Records drawn from a dataset
■ ■ ■

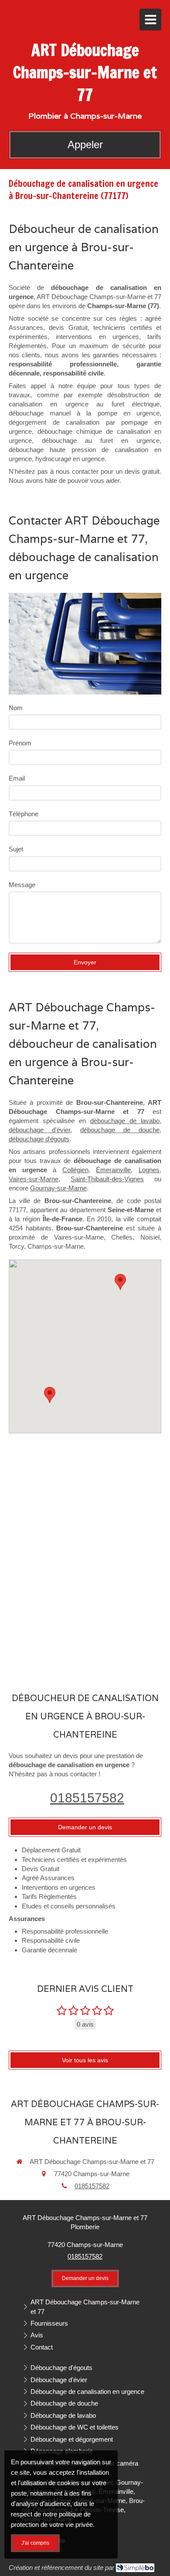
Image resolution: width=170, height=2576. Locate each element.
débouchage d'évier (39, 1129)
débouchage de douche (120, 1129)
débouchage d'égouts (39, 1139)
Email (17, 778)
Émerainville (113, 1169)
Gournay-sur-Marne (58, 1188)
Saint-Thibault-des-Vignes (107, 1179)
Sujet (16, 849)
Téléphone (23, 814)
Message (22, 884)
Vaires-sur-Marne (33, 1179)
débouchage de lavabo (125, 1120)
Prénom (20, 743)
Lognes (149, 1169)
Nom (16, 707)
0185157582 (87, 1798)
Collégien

■ ■ ■

## TRY IT
Only the records, copied exactly and free of pictures, belong in the answer.

## TASK RESULT
Image resolution: width=170, height=2576. Locate each element.
débouchage d'évier (39, 1129)
débouchage de douche (120, 1129)
débouchage d'égouts (39, 1139)
Email (17, 778)
Émerainville (113, 1169)
Gournay-sur-Marne (58, 1188)
Saint-Thibault-des-Vignes (107, 1179)
Sujet (16, 849)
Téléphone (23, 814)
Message (22, 884)
Vaires-sur-Marne (33, 1179)
débouchage de lavabo (125, 1120)
Prénom (20, 743)
Lognes (149, 1169)
Nom (16, 707)
0185157582 (87, 1798)
Collégien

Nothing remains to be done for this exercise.